┌─ QUOTED PASSAGE

The Earps’ last stand in Los Angeles was more bust than bonanza.
In 1866 the first home for disabled war veterans was opened in Togus, Maine, and not long thereafter, more veterans homes opened in various locations around the Midwest and Eastern United States. By the mid-1880s, the need for a comparable home on the West Coast was recognized, and the search was on. In 1875, Santa Monica, California, had been founded, and the first private residences were sold there. Future Tombstone, Arizona/Earp icon, the “silver-tongued orator,” and legendary Earp O.K. Corral defense attorney, Thomas Fitch, was on hand as the featured speaker at the July 1875 city launch party. In the 1890s, another Tombstone notable, Tombstone Weekly Epitaph newspaper owner/editor, and tourist promoter, S.C. Bagg, would become an active participant in the home sales there.
There was vast open space between the cities of Los Angeles and Santa Monica, and in 1888, after intense negotiations, a property deed was recorded, and construction initiated on a new “Pacific Branch (of the) National Home for Disabled Volunteer Soldiers, Los Angeles County, California” (aka the “Old Soldiers’ Home”) about three miles east of Santa Monica, and 12 miles west of Los Angeles. In 1897, the first lot was sold in the newly developing town of Sawtelle, which abutted the Soldiers’ Home. Many veterans and their families purchased land in Sawtelle to be near relatives living there. The problem was the sale of alcohol was prohibited by law within three miles of the Soldiers’ Home.
The Earps Invade
Enter the Earp family in the first decade of the 20th century, with their illicit gambling and alcohol sales (aka “Blind Pig”/bootlegging) scheme and lifelong experiences as law officers, saloon and brothel owners/operators and professional gamblers. It was their final attempt together, as a family, to obtain the big profits they had been pursuing about the country their entire lives. The newly emerging Santa Monica–Sawtelle area was to be their final shot at a major bonanza, and it would involve all the surviving members of the Earp family, including their patriarch, Nicholas.
Blind Pigs, Sunshine and Santa Monica
The local newspapers frequently stated that evil men were standing at the gates of the Soldiers’ Home, taking advantage of these veterans, grabbing their pension money. The reality was that the veterans enjoyed going into Sawtelle and having a good time. Furthermore, many of the “villains” castigated by the press were veterans. Some of the leading “entertainment providers” in Sawtelle were James Earp, John Dupree and P. J. Flynn. All three were Civil War veterans, residents of Sawtelle, and in good standing with their Soldiers’ Home buddies. Some, like James Earp, even had relatives living in the Home.
The Sawtelle area Soldiers’ Home differed in many ways from other institutions for veterans. The population was huge, it was of recent origin and the community adjacent to it only came into existence because of the Home. And, in an unusual development, those individuals most involved in organizing the card rooms, blind pigs and whorehouses were themselves veterans, residents either of the Home or of nearby Sawtelle.
The Soldiers’ Home, Pacific Branch, became a tourist site, well positioned on the famous Balloon Route, the interurban that took passengers from Los Angeles locations to Santa Monica, with a stop along the way to pose with military-clothed veterans at various Home buildings.

└─
┌─ DATASET CONTENT

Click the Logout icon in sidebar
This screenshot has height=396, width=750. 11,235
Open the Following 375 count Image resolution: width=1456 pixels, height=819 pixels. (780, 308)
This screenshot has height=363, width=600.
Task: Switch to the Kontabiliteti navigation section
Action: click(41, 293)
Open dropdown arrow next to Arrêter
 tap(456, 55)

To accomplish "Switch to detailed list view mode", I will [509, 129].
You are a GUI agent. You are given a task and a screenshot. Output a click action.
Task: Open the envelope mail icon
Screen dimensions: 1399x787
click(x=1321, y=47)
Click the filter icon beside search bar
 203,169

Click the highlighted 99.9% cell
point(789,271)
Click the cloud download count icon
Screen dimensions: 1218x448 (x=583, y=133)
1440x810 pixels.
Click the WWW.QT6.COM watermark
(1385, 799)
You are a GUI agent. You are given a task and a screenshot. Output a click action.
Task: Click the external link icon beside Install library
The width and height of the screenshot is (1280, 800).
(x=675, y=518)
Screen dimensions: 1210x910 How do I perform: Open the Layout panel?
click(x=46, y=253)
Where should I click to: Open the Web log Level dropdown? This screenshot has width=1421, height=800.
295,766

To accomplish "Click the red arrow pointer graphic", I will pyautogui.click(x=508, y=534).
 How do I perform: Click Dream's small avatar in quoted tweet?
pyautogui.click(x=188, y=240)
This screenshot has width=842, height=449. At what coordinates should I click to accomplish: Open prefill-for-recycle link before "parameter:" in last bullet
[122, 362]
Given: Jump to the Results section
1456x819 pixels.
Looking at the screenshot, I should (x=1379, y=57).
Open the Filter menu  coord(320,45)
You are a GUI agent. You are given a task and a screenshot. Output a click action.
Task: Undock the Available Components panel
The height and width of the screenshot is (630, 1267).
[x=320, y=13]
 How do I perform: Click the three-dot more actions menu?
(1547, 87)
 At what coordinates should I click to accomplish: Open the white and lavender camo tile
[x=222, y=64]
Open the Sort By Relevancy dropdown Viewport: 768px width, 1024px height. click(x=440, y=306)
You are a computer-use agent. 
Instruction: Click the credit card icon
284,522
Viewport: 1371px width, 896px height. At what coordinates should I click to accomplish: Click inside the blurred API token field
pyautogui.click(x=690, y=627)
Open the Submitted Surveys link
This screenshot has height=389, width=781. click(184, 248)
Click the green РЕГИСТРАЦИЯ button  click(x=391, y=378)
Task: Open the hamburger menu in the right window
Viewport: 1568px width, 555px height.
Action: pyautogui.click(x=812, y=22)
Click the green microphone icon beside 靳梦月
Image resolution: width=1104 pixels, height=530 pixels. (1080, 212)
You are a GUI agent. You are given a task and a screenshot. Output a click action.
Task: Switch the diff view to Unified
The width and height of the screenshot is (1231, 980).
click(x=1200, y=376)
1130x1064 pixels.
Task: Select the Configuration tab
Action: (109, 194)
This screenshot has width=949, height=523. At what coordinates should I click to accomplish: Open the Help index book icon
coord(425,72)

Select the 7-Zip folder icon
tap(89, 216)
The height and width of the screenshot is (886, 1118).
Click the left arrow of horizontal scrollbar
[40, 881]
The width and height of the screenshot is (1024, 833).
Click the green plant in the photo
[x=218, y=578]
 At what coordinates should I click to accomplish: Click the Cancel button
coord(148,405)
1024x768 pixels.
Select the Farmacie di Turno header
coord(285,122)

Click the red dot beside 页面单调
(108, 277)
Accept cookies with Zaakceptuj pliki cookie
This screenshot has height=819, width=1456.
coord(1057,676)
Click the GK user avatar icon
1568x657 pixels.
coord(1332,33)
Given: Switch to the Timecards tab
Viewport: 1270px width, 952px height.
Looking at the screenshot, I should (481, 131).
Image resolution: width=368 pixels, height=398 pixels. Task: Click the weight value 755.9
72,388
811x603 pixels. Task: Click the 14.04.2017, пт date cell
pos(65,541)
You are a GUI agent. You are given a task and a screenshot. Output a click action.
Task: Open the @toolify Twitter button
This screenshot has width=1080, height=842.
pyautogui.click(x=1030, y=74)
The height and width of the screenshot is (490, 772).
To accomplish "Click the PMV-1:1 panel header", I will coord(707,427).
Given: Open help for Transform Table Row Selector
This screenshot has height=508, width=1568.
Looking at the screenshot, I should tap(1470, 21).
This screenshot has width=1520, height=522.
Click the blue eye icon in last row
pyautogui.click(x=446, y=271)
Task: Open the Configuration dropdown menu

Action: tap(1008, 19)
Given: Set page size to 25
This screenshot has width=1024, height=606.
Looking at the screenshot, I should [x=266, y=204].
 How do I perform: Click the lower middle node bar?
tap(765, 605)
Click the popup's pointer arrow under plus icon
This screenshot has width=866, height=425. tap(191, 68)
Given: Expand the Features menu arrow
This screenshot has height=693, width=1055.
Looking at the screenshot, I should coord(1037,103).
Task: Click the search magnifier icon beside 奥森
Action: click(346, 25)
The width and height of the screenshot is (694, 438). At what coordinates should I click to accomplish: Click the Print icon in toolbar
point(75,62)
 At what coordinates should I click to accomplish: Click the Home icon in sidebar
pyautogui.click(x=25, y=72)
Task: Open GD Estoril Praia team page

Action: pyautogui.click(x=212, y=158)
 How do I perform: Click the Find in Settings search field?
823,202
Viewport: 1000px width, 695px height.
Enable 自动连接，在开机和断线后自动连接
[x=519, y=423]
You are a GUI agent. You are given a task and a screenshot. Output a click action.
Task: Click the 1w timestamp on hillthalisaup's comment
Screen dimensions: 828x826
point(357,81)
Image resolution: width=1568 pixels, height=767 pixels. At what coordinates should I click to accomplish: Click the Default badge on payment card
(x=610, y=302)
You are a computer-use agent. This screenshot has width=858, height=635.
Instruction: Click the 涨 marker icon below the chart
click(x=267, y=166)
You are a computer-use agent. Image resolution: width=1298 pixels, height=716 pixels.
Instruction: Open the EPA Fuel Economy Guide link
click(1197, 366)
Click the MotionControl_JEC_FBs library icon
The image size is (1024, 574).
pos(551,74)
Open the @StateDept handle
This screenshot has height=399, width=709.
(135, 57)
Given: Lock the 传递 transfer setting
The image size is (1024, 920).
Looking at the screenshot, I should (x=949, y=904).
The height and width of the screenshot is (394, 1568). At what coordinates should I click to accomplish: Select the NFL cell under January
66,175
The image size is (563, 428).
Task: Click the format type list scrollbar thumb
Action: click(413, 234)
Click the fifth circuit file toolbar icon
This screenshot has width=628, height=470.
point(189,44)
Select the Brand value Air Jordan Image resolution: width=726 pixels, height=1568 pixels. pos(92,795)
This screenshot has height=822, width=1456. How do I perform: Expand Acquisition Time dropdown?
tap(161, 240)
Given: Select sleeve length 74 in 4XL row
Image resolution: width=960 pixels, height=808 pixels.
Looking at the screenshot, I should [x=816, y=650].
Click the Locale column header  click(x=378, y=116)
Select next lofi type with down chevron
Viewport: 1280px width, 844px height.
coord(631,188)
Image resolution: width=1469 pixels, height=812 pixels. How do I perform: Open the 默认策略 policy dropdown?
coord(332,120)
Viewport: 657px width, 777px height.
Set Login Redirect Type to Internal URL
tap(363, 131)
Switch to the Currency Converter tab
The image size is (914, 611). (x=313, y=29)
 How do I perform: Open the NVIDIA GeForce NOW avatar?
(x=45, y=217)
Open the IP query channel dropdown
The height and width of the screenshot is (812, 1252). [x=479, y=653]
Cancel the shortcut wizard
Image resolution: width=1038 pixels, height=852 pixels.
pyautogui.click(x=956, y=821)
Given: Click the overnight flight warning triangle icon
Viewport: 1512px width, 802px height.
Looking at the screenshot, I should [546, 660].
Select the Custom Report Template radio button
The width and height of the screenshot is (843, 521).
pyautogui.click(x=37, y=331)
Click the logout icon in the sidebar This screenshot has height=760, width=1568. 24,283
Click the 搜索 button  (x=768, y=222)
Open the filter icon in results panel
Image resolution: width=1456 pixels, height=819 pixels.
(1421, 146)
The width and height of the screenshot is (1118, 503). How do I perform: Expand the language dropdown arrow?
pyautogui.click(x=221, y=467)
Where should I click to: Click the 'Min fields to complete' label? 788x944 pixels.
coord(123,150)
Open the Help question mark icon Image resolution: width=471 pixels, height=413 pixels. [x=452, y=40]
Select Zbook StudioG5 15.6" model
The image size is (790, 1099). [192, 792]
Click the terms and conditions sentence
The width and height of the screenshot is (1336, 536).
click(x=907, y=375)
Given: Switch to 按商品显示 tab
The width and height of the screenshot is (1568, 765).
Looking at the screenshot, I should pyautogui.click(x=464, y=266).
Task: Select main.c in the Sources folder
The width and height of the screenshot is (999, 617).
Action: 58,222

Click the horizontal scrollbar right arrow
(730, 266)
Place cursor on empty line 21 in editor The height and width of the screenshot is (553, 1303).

└─

ACTIVITY LIST.
[1] Answer these questions using the text about the Earps in Sawtelle:
(a) In what year and in what place did the first home for disabled war veterans open?
(b) In what year was the first lot sold in the town of Sawtelle?
(c) Which three Civil War veterans does the text name as leading "entertainment providers" in Sawtelle?
[2] Go on with the text about the Earps in Sawtelle, picking up after its final sentence.

ANSWER SET.
[1]
(a) 1866, in Togus, Maine
(b) 1897
(c) James Earp, John Dupree and P. J. Flynn

[2]
In this era, the Soldiers’ Home was well-known nationally, praised for its fine buildings, extensive grounds, gardens and farm, and for its efficient hospital and other facilities. A typical instance of the far-and-wide impact of the Home occurred in 1913, when the Arizona Republican reported that Civil War veteran Elias N. Pegg had just left Arizona for the Home in Sawtelle, for an eye operation, journeying the long distance due its reputation for exceptional medical care.
The Home was frequently featured in photographs carried in the local press as well as in regional and national magazines. This important institution, though, was adjacent to Sawtelle, which led to the following assertion in the California Journal of Assembly:
“The most pitiful sight in all the southland today is not the soldiers’ home, a splendid series of fine mansions surrounded by a magnificent park and beautiful gardens, but the town of Sawtelle beside it, where many of the wives and daughters of the old, well-cared for veterans eke out a miserable existence in old shacks and tumble-down structures, taking in washing for a living, or running blind pigs and otherwise ministering to the animal desires of some of the male pigs, some of these same old favored wards of the nation.”
Tumbling Dice in Sawtelle
The “battle of Sawtelle” was not a street fight, nor a man-on-man duel with drawn revolvers. The newspapers, though, almost every time an Earp was mentioned, used words like “notorious” and “gunfighter,” and peppered most stories with references to Tombstone and other examples of frontier violence. The battle, for the Earps, was to see how big a slice of the huge federal pension fund could come their way. Many were in on the game, and the Earps hoped that their decades of prowling the mining boomtowns of the West, operating the card games, whorehouses and saloons, as well as often being cloaked with authority as lawmen and justices, would give them an edge in the environment of Sawtelle, where thousands of veterans were bored and thirsty and had some spare pension money to take care of these problems.
As a reminder of what was at stake, in the fiscal year 1908, which had ended a few months previously, $567,985 was distributed to Home veterans, most receiving between $6 and $20 a month. This was a lot of money, and certain operators in Sawtelle determined that it shouldn’t go farther than the card rooms and blind pigs of Fourth Street.
Nicholas was most likely the cause of the move to Sawtelle by the Earps. He and James had to have had that conversation, because shortly after James moved from San Francisco to Sawtelle, Nick was enrolled in the Soldiers’ Home. “Justice Earp” was probably one of the best known of the thousand-plus veterans in the Home, and his forceful, outgoing manner must have been important in shifting clientele toward the Fourth Street card room of his son James.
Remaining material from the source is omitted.